Task
Output everything in the material from the line that contains "At what coordinates" down to the line that contains "coord(652,354)", both of those lines included, and leave the pictures out.

Supplied entries
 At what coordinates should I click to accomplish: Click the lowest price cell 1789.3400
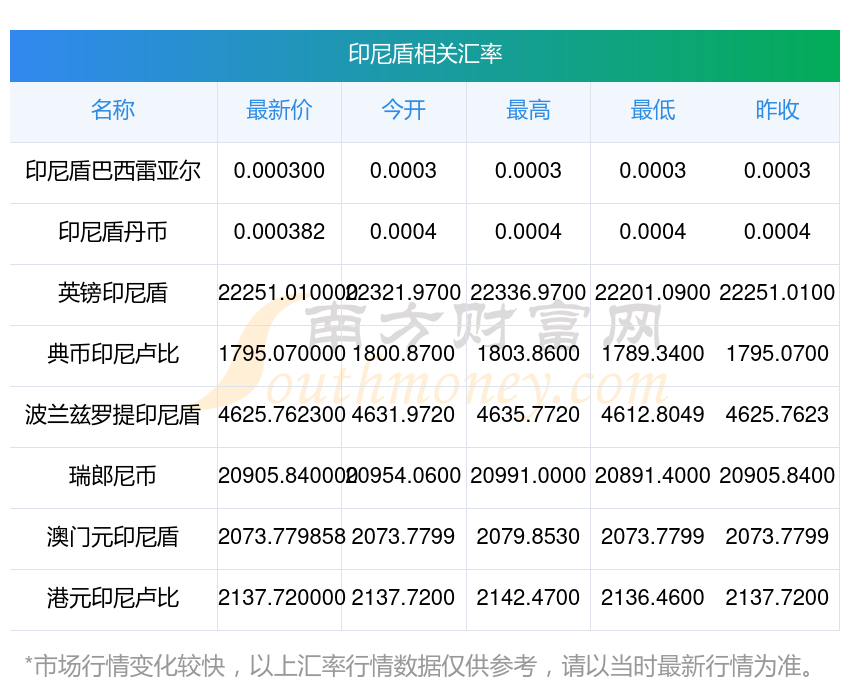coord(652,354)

* * *

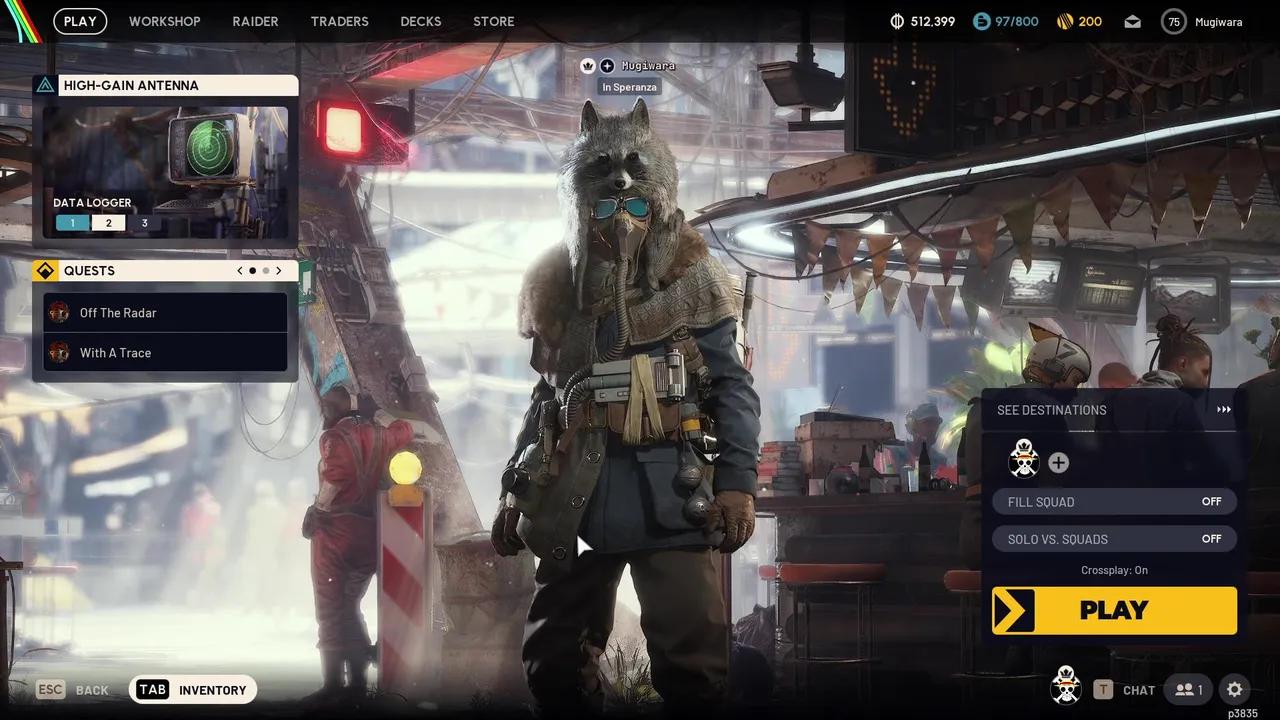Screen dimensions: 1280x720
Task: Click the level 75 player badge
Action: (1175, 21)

Written solution
 At what coordinates should I click to accomplish: Click the lowest price cell 1789.3400
coord(652,354)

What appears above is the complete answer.